• [PROBLEM] When you reach the line that contains "Task: Go to the Новости tab" in the data below, start reproducing lines exactly, and stop after the line that contains "The image size is (759, 428).".

• [DATA EXCERPTS]

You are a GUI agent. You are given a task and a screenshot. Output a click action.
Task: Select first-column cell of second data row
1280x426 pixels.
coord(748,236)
* * *
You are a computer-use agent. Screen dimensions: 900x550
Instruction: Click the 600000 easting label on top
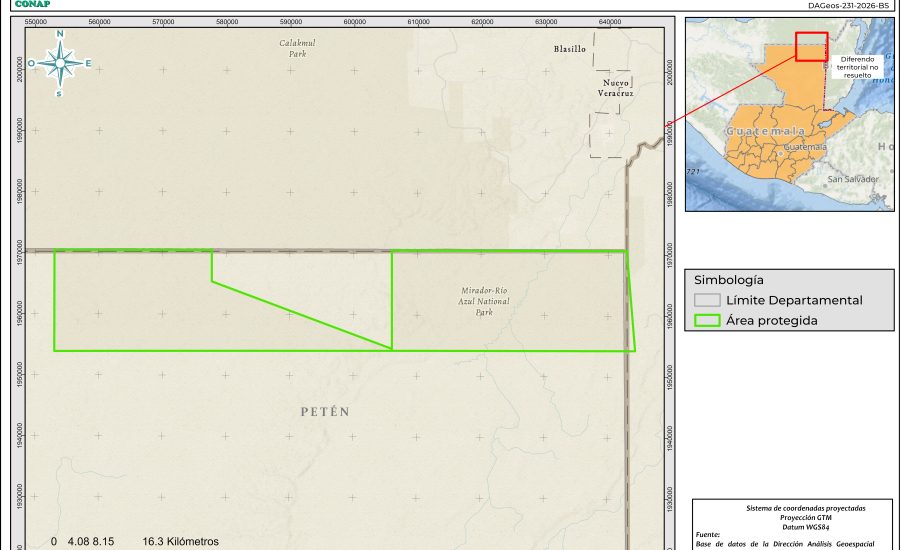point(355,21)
==
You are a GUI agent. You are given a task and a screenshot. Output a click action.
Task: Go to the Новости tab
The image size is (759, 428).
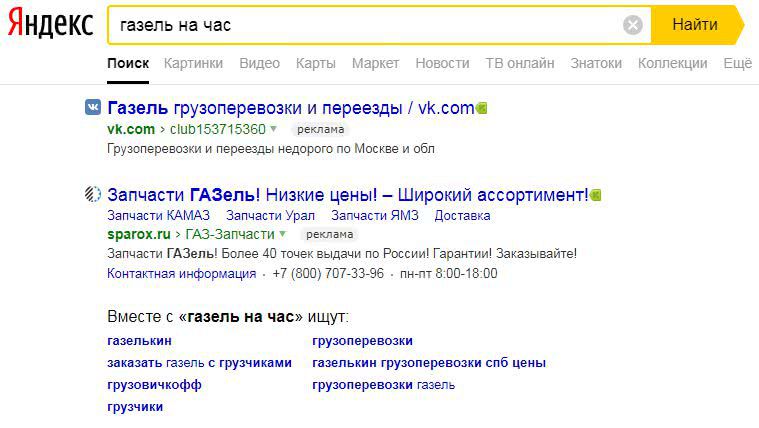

• [ANSWER SPACE]
Task: Go to the Новости tab
The image size is (759, 428).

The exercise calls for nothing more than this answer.